BBB 21: Karol Conká conversa com Lumena - Reprodução/ Globoplay
BBB 21: Karol Conká conversa com Lumena Imagem: Reprodução/ Globoplay

Juliana Sayuri

Colaboração para o TAB, de Toyohashi (Japão)

26/02/2021 04h00

A hashtag #ForaKarol subiu como um foguete aos trending topics no domingo (21) no Twitter. Já que era pra tombar, ela tombou: Karol Conká, a rapper negra que se tornou persona non grata e foi eliminada com 99.17% dos votos do público do Big Brother Brasil, estrelou muitos dos "melhores momentos" de controvérsia desta edição do reality show da Globo -- marcado agora por discussões sobre militância e militagem, com um léxico lumenístico próprio e um dilema de quem-cancela-quem nas distorções das chamadas "pautas identitárias".

"Esse BBB se tornou um laboratório a céu aberto da fragmentação dessa esquerda identitária que não tem um modelo de sociedade, que é dividida em tribos e que não concilia o discurso da diferença com o da igualdade", definiu o filósofo Wilson Gomes, professor da Ufba (Universidade Federal da Bahia), à BBC News Brasil.
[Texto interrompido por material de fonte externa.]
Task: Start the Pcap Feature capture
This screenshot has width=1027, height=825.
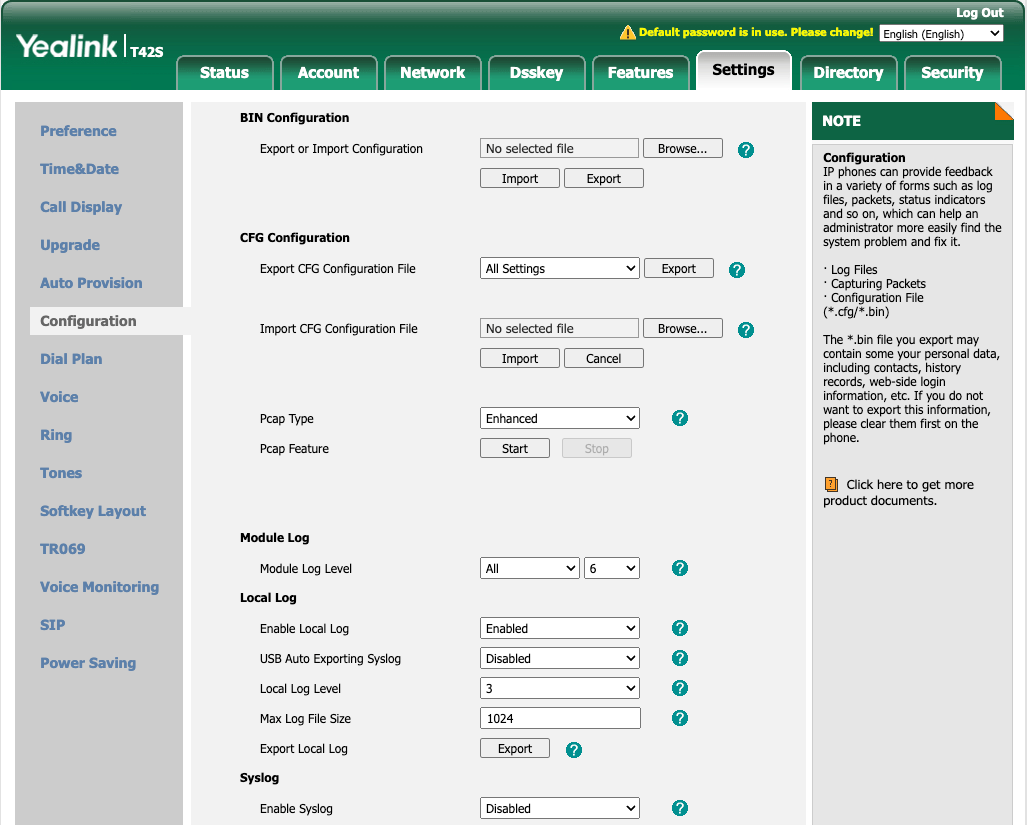Action: [x=515, y=449]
Um dos argumentos do autor é que a identificação dos integrantes com uma minoria vem sendo utilizada como um tipo de salvo-conduto para atitudes discriminatórias dentro e fora dos estúdios de TV. Identitário, assim, se tornou palavra-chave para compreender o caldo de Brasil dentro desse laboratório social, protagonizado por um recorde de participantes não-brancos e não-heterossexuais. Mas o que quer dizer identitário?
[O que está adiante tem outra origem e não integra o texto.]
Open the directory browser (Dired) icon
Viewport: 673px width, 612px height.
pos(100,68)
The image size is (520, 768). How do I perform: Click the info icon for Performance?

Primeiro, o que é identidade? Substantivo feminino, diz o dicionário: 1. Qualidade do que é idêntico; 2. Conjunto de características que distinguem uma pessoa ou uma coisa e por meio das quais é possível individualizá-la. O verbete já foi teorizado em diferentes campos do conhecimento, da antropologia à psicologia social, passando por história, filosofia e sociologia. Na antropologia, identidade pode indicar qual é nosso lugar diante do mundo e o que nos diferencia dos outros (a alteridade). Na sociologia, pode se referir ao compartilhamento de ideias e ideais de um determinado grupo. "Identidade não é um conceito único, é um fenômeno humano, muito complexo, abordado por diversas disciplinas e autores. É preciso uma 'frente ampla' interdisciplinar para entender essa palavra que extrapola a teoria e se faz presente na política e no dia a dia", pondera a socióloga Marília Moschkovich, pesquisadora de pós-doutorado no Departamento de Antropologia da USP (Universidade de São Paulo). Apesar das diferentes definições, perspectivas e tradições teóricas, é certo dizer que identidade não é uma essência, um alecrim dourado do campo que nasceu no campo sem ser semeado. É, na verdade, uma construção histórica e social.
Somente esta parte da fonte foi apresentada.